[Dwarf-discuss] ISSUE: tensor types. V3

Fri Apr 21 22:31:54 GMT 2023

On 4/21/23 12:56, Todd Allen via Dwarf-discuss wrote:
> I've been playing catch-up on this discussion today.  I was convinced of the
> value early on just based on the need of this information to follow the ABI
> parameter passing rules on certain architectures.
Really -- that is what I care about too. Everything else that I have 
done was just to make it acceptable to everyone else.
>   And I was with you right
> up until this V3 version.  Comments below:
>
> On Thu, Apr 13, 2023 at 11:57:08AM -0700, Dwarf Discussion wrote:
>>     I didn't put back any changes that would allow these tensor types to
>>     appear on the DWARF stack. I feel that particular topic hasn't been
>>     settled yet. The general plan is I will work with Jakub and create some
>>     cases where a compiler could want to put these vector types on the DWARF
>>     stack. Tony Tye and the AMD team believe that the vector types do not need
>>     to be on the stack and believe that all the cases where the debuggers
>>     would want to access elements within the vector can be addressed with
>>     offsetting. IIUC a key point seems to be that they have never seen a case
>>     where an induction variable was embedded in a slot in a vector register,
>>     it always is a scalar. (I am not sure that I fully grokked their argument
>>     -- so please correct me) In the cases where it was, it could still be
>>     accessed as an implicit. Once I've got some examples of how a debugger
>>     might want to put vector types on the DWARF stack, the AMD team can
>>     suggest alternative approaches. I said that I would make a V4 proposal if
>>     the group ultimately comes to a consensus that vector registers are in
>>     fact needed on the stack.
> A proposal to allow vector types on the DWARF expression stack easily could be
> a distinct proposal, although it obvious would have a dependency on this one.
> This seems like a good application of the "keep proposals small" philosophy.
>
>>     Insert the following paragraph between the first paragraph of
>>     normative text describing DW_TAG_array_type and the second paragraph
>>     dealing with multidimensional ordering.
>>
>>         --------------------------------------------------------------------
>>         An array type that refers to a vector or matrix type, shall be
>>         denoted with DW_AT_tensor whose integer constant, will specify the
>>         kind of tensor it is. The default type of tensor shall be the kind
>>         used by the vector registers in the target architecture.
>>
>>             Table 5.4: Tensor attribute values
>>         ------------------------------------------------------------------
>>         Name              | Meaning
>>         ------------------------------------------------------------------
>>         DW_TENSOR_default | Default encoding and semantics used by target
>>                   | architecture's vector registers
>>         DW_TENSOR_boolean | Boolean vectors map to vector mask registers.
>>         DW_TENSOR_opencl  | OpenCL vector encoding and semantics
>>         DW_TENSOR_neon    | NEON vector encoding and semantics
>>         DW_TENSOR_sve     | SVE vector encoding and semantics
>>         ------------------------------------------------------------------
> As someone who was not sitting in on your debugging GPUs discussions, this table
> is baffling.  Is it based on the "Vector Operations" table on the clang
> LanguageExtensions page you mentioned?
Yes
> That page is a wall of text, so I might
> have missed another table, but these values are a subset of columns from that
> table.
>
> 1 of the values here is a source language (opencl), 2 reflect specific vector
> registers of one specific architecture (neon & sve), and I don't even know what
> boolean is meant to be.  Maybe a type that you would associate with predicate
> registers?  I think this table needs a lot more explanation.

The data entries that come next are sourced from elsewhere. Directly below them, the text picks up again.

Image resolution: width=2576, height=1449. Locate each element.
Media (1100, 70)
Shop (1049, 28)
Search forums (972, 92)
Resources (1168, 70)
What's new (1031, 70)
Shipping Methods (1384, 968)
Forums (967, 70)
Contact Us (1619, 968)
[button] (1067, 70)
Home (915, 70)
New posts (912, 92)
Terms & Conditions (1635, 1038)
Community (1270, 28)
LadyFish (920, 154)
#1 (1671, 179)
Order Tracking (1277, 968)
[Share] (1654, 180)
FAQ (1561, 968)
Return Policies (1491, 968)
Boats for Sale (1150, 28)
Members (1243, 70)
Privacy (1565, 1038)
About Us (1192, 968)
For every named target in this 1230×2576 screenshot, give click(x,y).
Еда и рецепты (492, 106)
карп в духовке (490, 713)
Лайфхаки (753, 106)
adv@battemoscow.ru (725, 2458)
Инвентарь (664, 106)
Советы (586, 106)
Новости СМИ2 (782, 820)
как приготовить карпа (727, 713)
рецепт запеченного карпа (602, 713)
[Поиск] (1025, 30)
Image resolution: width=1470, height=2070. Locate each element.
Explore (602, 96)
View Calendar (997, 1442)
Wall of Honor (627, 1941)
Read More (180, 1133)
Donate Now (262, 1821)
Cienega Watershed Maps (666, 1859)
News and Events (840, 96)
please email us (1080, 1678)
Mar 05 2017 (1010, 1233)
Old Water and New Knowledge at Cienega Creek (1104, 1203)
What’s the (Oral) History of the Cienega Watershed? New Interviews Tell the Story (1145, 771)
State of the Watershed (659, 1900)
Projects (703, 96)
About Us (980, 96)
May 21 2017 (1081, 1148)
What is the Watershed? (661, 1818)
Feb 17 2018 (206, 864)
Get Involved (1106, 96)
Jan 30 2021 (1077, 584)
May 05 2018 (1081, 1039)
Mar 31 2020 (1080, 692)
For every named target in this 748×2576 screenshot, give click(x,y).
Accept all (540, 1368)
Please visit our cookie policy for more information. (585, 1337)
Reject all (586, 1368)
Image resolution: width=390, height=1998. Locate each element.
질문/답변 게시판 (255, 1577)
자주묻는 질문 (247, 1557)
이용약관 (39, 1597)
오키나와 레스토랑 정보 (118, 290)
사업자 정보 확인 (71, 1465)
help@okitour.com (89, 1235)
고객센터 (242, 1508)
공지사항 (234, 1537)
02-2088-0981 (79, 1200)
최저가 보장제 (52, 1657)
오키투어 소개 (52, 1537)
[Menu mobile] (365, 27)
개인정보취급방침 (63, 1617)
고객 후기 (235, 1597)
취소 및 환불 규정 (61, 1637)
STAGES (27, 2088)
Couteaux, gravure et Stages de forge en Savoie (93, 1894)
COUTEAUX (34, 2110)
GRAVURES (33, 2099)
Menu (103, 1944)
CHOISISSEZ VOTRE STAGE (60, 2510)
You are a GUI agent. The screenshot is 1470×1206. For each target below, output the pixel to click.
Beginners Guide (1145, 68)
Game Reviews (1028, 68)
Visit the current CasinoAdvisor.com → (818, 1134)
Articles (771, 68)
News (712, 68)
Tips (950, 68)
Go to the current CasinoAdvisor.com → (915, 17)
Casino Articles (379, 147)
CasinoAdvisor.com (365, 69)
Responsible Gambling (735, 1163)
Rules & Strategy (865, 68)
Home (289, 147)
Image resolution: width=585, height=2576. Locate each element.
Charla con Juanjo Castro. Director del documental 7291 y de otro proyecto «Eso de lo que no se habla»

This was something that Pedro pointed out and it was something that I 
hadn't thought of. The overall justification for this is that these 
types were semantically different than normal C arrays in several 
distinct ways. There is this table which explains the differences: 
https://clang.llvm.org/docs/LanguageExtensions.html#vector-operations 
The argument is that the semantics of different flavors are different 
enough that they need to be distinct.

I really do not know much of anything about OpenCL style vectors, I 
wouldn't at all be against folding that constant in because it is 
something that could be inferred from the source language. I left it in 
because I thought that there might exist in cases where clang compiles 
some OpenCL code that references some intrinsics written in another 
language like C/C++ which depends on the semantics of OpenCL vector types.

NEON, yeah I think we should drop that one. The current GCC semantics 
are really Intel's vector semantics. By changing it from "GCC semantics" 
to "Default encoding and semantics used by target architecture's vector 
registers" I think we eliminate the need for that.

You are correct boolean is for predicate register types. After looking 
at the calling conventions, these are not passed as types themselves. So 
for the purpose of this submission, I don't think we need it. I believe 
that some of the stuff that Tony and the AMD, and intel guys are almost 
ready to submit has DWARF examples of how to make use of predicate 
registers in SIMD and SIMT and access variables making use of predicate 
registers should be sufficient for those.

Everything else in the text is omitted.